By: Heikki Kultala (hkultala.delete@this.sefi.fi), May 12, 2013 1:02 am
Room: Moderated Discussions
> > But on clients, applications like compilers, game physics and AI, etc, also have similar issues.
>
> 99% of desktop/laptop users are not running compilers at all. As for
> gaming, that's also rather a niche, and in any case I'm skeptical about
> whether current game engines show much benefit from running on 4C/8T
> rather than 4C/4T. Latency matters a lot for gaming, and I'm not at
> all sure that 8 slow threads are better than 4 fast ones.
Everybody who does 3d gaming is doing compiling. The drivers of the 3d chips are compiling high-level shader code to the assembly language of the GPU.
For gaming, 4 fast ones are better than 8 slow ones. But with symmetric multi-threading, you kinda get both. When there are only 4 threads active, those execute very quickly, but when another 4 threads appear, those increase the performance.
But without SMT, doing a context switch to execute the fifth thread would cause a major slowdown.
> Most desktops/laptops are most running web browsers and office apps
> (word processing, spreadsheet etc). Which don't exploit many
> threads very effectively, if at all.
Yes. That's why small about of big cores(with multi-threading) is much better for them than larger amount of small cores.

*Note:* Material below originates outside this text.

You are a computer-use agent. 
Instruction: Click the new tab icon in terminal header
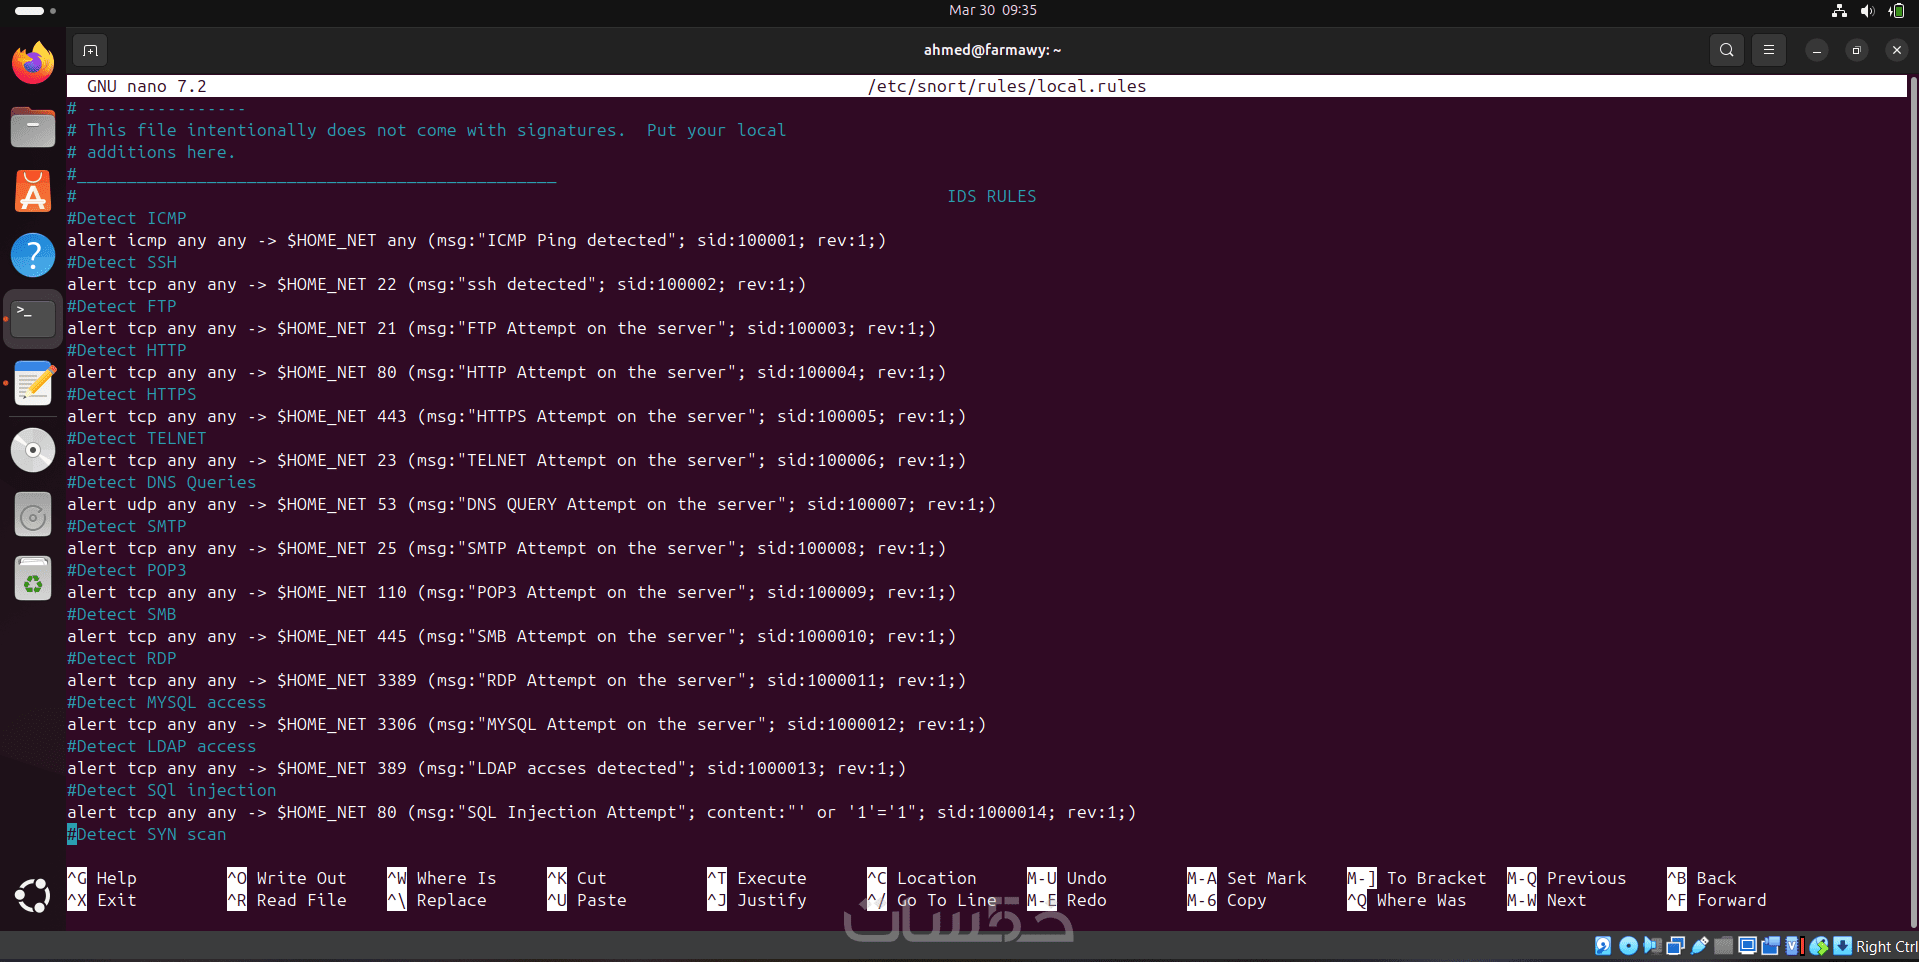(90, 50)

> > For this type of applications, adding SMT to an OoO core can deliver a
> > very big performance improvement with very little area/speed overhead.
>
> I don't dispute that there are some workloads which benefit greatly
> from SMT. I just don't think many desktop/laptop systems are running
> such workloads frequently.
Often the situation might also be, that the user is having 2-core processor and executing a program which uses two threads. Then some background task needs some CPU time. Without multi-threading, a slow context witch is needed and executing of another one of the important thread halts totally. With muti-threading, it only slows down slightly.
> > Which leads to an interesting situation, on the x86 world.
> > The cores with SMT from Intel are also the ones with most execution
> > resources and, by far, best single thread performance.
>
> Right. When Intel makes a big power-hungry core, then a) they target
> it at servers as well as desktops/laptops, because the high margins
> of servers are attractive,
Wrong. For servers large amount of small cores and heavy caches are much better
> so b) they put in SMT, because it's very
> effective for server workloads. But that doesn't prove that SMT is
> the optimal choice for desktop/laptop cpu's.
No, they put in SMT because it's almost free performance imorovement, for ALL markets.
> I'm not saying the resulting chips are bad; I'm just saying that it
> would be really interesting to see what Intel's architects could
> deliver if they made a 4C/4T desktop chip without worrying about
> server workloads.
They would get a chip that has like 2% better single-thread performance, but 25% worse multi-threaded peformance.
Big core with SMT is the best solution for workloads which are mainly single-threaded but sometimes multi-threaded.